U.S. Presidential Annual Messages and State of the Union Addresses (1790-present), sourced from the UC Santa Barbara American Presidency Project.
Project description
SOTU: U.S. State of the Union Addresses & Annual Messages (1790–present)
A Python package containing the full corpus of U.S. Presidential Annual
Messages (1790–1946) and State of the Union Addresses (1947–present),
with a pandas-DataFrame loader and an NLTK-style file-id reader
interface. Designed to give Python users the same affordances as the R
sotu package and its
quanteda corpus integration.
This package is for digital humanities scholars, political scientists, and educators who want clean, offline, citable access to every SOTU from 1790 through 2026 (and beyond).

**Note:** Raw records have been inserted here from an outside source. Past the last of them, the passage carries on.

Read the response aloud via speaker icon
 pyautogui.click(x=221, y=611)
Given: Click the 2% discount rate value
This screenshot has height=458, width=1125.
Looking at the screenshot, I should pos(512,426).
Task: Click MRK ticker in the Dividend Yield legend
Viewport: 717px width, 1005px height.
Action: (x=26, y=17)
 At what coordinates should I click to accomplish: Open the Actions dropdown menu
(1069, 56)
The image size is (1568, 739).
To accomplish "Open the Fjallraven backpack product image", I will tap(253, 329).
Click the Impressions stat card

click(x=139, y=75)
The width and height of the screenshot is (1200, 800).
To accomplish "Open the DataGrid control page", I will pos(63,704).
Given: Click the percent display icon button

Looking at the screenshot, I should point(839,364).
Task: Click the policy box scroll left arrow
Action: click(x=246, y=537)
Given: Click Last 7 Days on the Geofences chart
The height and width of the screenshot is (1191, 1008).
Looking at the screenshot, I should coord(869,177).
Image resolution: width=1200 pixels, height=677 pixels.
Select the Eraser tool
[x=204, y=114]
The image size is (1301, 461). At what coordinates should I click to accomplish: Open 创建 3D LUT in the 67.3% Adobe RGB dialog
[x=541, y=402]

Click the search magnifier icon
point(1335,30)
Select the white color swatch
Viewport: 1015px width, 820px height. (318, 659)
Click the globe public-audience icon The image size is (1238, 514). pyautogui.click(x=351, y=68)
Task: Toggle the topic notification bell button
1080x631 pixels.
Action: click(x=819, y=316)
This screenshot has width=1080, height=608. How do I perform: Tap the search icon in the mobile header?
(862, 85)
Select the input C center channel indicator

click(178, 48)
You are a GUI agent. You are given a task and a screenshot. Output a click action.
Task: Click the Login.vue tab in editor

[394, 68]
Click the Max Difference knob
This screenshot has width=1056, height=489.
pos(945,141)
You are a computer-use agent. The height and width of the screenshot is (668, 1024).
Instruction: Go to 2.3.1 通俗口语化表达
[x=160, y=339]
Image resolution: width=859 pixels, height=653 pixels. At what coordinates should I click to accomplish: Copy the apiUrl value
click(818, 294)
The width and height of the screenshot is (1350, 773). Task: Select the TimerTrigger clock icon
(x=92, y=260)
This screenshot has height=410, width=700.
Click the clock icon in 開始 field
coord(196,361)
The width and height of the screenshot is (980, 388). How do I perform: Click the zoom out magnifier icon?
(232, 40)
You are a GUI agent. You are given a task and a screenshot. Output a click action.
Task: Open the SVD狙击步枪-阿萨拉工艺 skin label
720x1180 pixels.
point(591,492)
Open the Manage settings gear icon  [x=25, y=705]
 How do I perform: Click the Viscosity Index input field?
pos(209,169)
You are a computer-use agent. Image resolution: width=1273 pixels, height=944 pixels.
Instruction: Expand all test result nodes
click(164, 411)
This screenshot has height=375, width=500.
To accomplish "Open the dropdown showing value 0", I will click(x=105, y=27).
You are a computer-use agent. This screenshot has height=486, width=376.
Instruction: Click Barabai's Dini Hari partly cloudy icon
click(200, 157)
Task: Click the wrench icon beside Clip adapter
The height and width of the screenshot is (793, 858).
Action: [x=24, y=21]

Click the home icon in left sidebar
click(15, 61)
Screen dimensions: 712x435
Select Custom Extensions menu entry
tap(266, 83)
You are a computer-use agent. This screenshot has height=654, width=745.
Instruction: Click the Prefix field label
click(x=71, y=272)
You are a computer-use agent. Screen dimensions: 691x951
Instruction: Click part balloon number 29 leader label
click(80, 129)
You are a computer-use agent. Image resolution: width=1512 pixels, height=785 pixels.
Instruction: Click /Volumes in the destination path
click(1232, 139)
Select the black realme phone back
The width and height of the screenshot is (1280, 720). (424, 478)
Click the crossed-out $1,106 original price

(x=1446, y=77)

All text content in this package comes from the UC Santa Barbara American Presidency Project (https://www.presidency.ucsb.edu/), the authoritative scholarly archive curated by Gerhard Peters and John T. Woolley. This Python package only repackages their texts for programmatic access; the scholarly work of transcription, dating, classification, and verification is theirs. Please cite them in any research that uses this corpus — see Citation below.
Quickstart
Installation
uv add sotu
# or using standard pip:
pip install sotu
Or directly from source:
git clone https://github.com/DH-Oz/sotu.git
cd sotu
uv pip install .
Basic Usage
Get every address into a pandas DataFrame in one line:
import sotu
df = sotu.load()
print(df.head())
# Columns: ['year', 'president', 'party', 'sotu_type', 'text']
# Filter by speech type
spoken = df[df.sotu_type == "spoken"] # delivered orally
written = df[df.sotu_type == "written"] # submitted as written messages
# Filter by president (last name only — the locked contract uses
# surnames so "Bush" returns both H.W. and W.)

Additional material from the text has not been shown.